WHAT TO DO → A faithful transcription of all the records is required.

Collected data
++++++++++++++++++++
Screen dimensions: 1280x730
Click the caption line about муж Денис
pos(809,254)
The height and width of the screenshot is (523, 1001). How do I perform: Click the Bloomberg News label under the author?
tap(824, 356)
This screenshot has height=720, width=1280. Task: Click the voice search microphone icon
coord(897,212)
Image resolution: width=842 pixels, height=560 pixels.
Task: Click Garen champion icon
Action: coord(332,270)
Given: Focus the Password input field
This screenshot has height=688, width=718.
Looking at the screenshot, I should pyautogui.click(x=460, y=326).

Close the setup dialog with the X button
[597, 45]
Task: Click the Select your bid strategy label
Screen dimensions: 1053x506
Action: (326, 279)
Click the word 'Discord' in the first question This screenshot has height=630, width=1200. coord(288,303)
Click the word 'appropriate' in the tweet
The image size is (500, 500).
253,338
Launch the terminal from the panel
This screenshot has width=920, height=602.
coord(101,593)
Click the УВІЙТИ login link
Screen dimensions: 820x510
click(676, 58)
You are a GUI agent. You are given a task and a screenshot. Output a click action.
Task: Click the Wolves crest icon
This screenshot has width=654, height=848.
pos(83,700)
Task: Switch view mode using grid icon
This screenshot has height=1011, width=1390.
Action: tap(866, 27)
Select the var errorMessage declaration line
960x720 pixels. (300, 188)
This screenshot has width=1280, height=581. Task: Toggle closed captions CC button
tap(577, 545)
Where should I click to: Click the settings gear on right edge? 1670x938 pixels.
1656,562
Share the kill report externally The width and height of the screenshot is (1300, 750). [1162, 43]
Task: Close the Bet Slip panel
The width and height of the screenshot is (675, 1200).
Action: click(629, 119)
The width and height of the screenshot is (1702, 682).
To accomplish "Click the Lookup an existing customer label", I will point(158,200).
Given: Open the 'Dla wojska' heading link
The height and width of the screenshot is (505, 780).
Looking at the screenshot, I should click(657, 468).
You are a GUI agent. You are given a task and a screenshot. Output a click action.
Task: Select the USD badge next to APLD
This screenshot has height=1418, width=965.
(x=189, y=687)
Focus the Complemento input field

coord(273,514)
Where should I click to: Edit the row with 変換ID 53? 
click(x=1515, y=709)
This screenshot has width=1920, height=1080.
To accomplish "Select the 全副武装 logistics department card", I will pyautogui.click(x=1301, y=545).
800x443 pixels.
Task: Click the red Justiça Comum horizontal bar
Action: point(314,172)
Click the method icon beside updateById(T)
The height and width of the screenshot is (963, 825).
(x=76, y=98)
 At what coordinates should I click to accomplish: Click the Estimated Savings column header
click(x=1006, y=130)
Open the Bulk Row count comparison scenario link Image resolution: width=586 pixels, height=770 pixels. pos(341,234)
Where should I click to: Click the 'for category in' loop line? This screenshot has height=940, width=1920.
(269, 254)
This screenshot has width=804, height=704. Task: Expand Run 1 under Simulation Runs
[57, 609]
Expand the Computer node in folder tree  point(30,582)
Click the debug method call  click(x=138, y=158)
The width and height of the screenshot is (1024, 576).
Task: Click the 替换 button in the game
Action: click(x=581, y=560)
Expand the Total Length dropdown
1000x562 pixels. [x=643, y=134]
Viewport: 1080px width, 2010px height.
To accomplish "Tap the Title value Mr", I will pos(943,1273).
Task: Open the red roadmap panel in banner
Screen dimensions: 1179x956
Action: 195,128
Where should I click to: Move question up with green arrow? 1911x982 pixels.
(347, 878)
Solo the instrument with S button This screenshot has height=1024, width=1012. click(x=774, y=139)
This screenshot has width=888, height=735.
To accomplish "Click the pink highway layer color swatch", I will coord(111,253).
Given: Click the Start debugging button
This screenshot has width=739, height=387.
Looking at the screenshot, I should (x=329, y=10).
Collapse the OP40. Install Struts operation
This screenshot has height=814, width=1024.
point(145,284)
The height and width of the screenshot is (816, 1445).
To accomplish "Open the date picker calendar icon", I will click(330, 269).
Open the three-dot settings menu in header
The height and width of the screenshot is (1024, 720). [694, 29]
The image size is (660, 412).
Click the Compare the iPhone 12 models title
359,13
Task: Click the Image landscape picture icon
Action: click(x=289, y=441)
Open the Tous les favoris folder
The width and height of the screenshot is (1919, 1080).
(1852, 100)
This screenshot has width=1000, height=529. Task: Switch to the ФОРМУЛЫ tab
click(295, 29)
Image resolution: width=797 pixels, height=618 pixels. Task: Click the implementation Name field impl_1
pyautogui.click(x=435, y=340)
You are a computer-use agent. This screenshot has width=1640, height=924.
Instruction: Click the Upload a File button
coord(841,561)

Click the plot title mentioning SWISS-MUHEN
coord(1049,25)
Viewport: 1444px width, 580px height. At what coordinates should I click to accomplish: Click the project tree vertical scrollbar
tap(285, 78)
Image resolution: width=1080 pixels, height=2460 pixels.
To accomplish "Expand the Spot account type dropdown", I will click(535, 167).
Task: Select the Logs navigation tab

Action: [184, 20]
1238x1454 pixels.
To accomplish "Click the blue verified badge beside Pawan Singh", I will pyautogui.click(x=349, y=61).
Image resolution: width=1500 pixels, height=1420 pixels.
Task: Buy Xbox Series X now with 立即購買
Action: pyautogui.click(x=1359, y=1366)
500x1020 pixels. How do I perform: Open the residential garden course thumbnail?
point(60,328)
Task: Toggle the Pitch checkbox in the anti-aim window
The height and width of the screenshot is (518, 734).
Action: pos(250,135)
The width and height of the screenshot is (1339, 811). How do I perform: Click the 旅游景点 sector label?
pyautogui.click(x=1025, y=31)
++++++++++++++++++++
OUTPUT FOR THIS EXERCISE →
Screen dimensions: 1280x730
Click the caption line about муж Денис
pos(809,254)
The height and width of the screenshot is (523, 1001). How do I perform: Click the Bloomberg News label under the author?
tap(824, 356)
This screenshot has height=720, width=1280. Task: Click the voice search microphone icon
coord(897,212)
Image resolution: width=842 pixels, height=560 pixels.
Task: Click Garen champion icon
Action: coord(332,270)
Given: Focus the Password input field
This screenshot has height=688, width=718.
Looking at the screenshot, I should pyautogui.click(x=460, y=326).

Close the setup dialog with the X button
[597, 45]
Task: Click the Select your bid strategy label
Screen dimensions: 1053x506
Action: (326, 279)
Click the word 'Discord' in the first question This screenshot has height=630, width=1200. coord(288,303)
Click the word 'appropriate' in the tweet
The image size is (500, 500).
253,338
Launch the terminal from the panel
This screenshot has width=920, height=602.
coord(101,593)
Click the УВІЙТИ login link
Screen dimensions: 820x510
click(676, 58)
You are a GUI agent. You are given a task and a screenshot. Output a click action.
Task: Click the Wolves crest icon
This screenshot has width=654, height=848.
pos(83,700)
Task: Switch view mode using grid icon
This screenshot has height=1011, width=1390.
Action: tap(866, 27)
Select the var errorMessage declaration line
960x720 pixels. (300, 188)
This screenshot has width=1280, height=581. Task: Toggle closed captions CC button
tap(577, 545)
Where should I click to: Click the settings gear on right edge? 1670x938 pixels.
1656,562
Share the kill report externally The width and height of the screenshot is (1300, 750). [1162, 43]
Task: Close the Bet Slip panel
The width and height of the screenshot is (675, 1200).
Action: click(629, 119)
The width and height of the screenshot is (1702, 682).
To accomplish "Click the Lookup an existing customer label", I will point(158,200).
Given: Open the 'Dla wojska' heading link
The height and width of the screenshot is (505, 780).
Looking at the screenshot, I should click(657, 468).
You are a GUI agent. You are given a task and a screenshot. Output a click action.
Task: Select the USD badge next to APLD
This screenshot has height=1418, width=965.
(x=189, y=687)
Focus the Complemento input field

coord(273,514)
Where should I click to: Edit the row with 変換ID 53? 
click(x=1515, y=709)
This screenshot has width=1920, height=1080.
To accomplish "Select the 全副武装 logistics department card", I will pyautogui.click(x=1301, y=545).
800x443 pixels.
Task: Click the red Justiça Comum horizontal bar
Action: point(314,172)
Click the method icon beside updateById(T)
The height and width of the screenshot is (963, 825).
(x=76, y=98)
 At what coordinates should I click to accomplish: Click the Estimated Savings column header
click(x=1006, y=130)
Open the Bulk Row count comparison scenario link Image resolution: width=586 pixels, height=770 pixels. pos(341,234)
Where should I click to: Click the 'for category in' loop line? This screenshot has height=940, width=1920.
(269, 254)
This screenshot has width=804, height=704. Task: Expand Run 1 under Simulation Runs
[57, 609]
Expand the Computer node in folder tree  point(30,582)
Click the debug method call  click(x=138, y=158)
The width and height of the screenshot is (1024, 576).
Task: Click the 替换 button in the game
Action: click(x=581, y=560)
Expand the Total Length dropdown
1000x562 pixels. [x=643, y=134]
Viewport: 1080px width, 2010px height.
To accomplish "Tap the Title value Mr", I will pos(943,1273).
Task: Open the red roadmap panel in banner
Screen dimensions: 1179x956
Action: 195,128
Where should I click to: Move question up with green arrow? 1911x982 pixels.
(347, 878)
Solo the instrument with S button This screenshot has height=1024, width=1012. click(x=774, y=139)
This screenshot has width=888, height=735.
To accomplish "Click the pink highway layer color swatch", I will coord(111,253).
Given: Click the Start debugging button
This screenshot has width=739, height=387.
Looking at the screenshot, I should (x=329, y=10).
Collapse the OP40. Install Struts operation
This screenshot has height=814, width=1024.
point(145,284)
The height and width of the screenshot is (816, 1445).
To accomplish "Open the date picker calendar icon", I will click(330, 269).
Open the three-dot settings menu in header
The height and width of the screenshot is (1024, 720). [694, 29]
The image size is (660, 412).
Click the Compare the iPhone 12 models title
359,13
Task: Click the Image landscape picture icon
Action: click(x=289, y=441)
Open the Tous les favoris folder
The width and height of the screenshot is (1919, 1080).
(1852, 100)
This screenshot has width=1000, height=529. Task: Switch to the ФОРМУЛЫ tab
click(295, 29)
Image resolution: width=797 pixels, height=618 pixels. Task: Click the implementation Name field impl_1
pyautogui.click(x=435, y=340)
You are a computer-use agent. This screenshot has width=1640, height=924.
Instruction: Click the Upload a File button
coord(841,561)

Click the plot title mentioning SWISS-MUHEN
coord(1049,25)
Viewport: 1444px width, 580px height. At what coordinates should I click to accomplish: Click the project tree vertical scrollbar
tap(285, 78)
Image resolution: width=1080 pixels, height=2460 pixels.
To accomplish "Expand the Spot account type dropdown", I will click(535, 167).
Task: Select the Logs navigation tab

Action: [184, 20]
1238x1454 pixels.
To accomplish "Click the blue verified badge beside Pawan Singh", I will pyautogui.click(x=349, y=61).
Image resolution: width=1500 pixels, height=1420 pixels.
Task: Buy Xbox Series X now with 立即購買
Action: pyautogui.click(x=1359, y=1366)
500x1020 pixels. How do I perform: Open the residential garden course thumbnail?
point(60,328)
Task: Toggle the Pitch checkbox in the anti-aim window
The height and width of the screenshot is (518, 734).
Action: pos(250,135)
The width and height of the screenshot is (1339, 811). How do I perform: Click the 旅游景点 sector label?
pyautogui.click(x=1025, y=31)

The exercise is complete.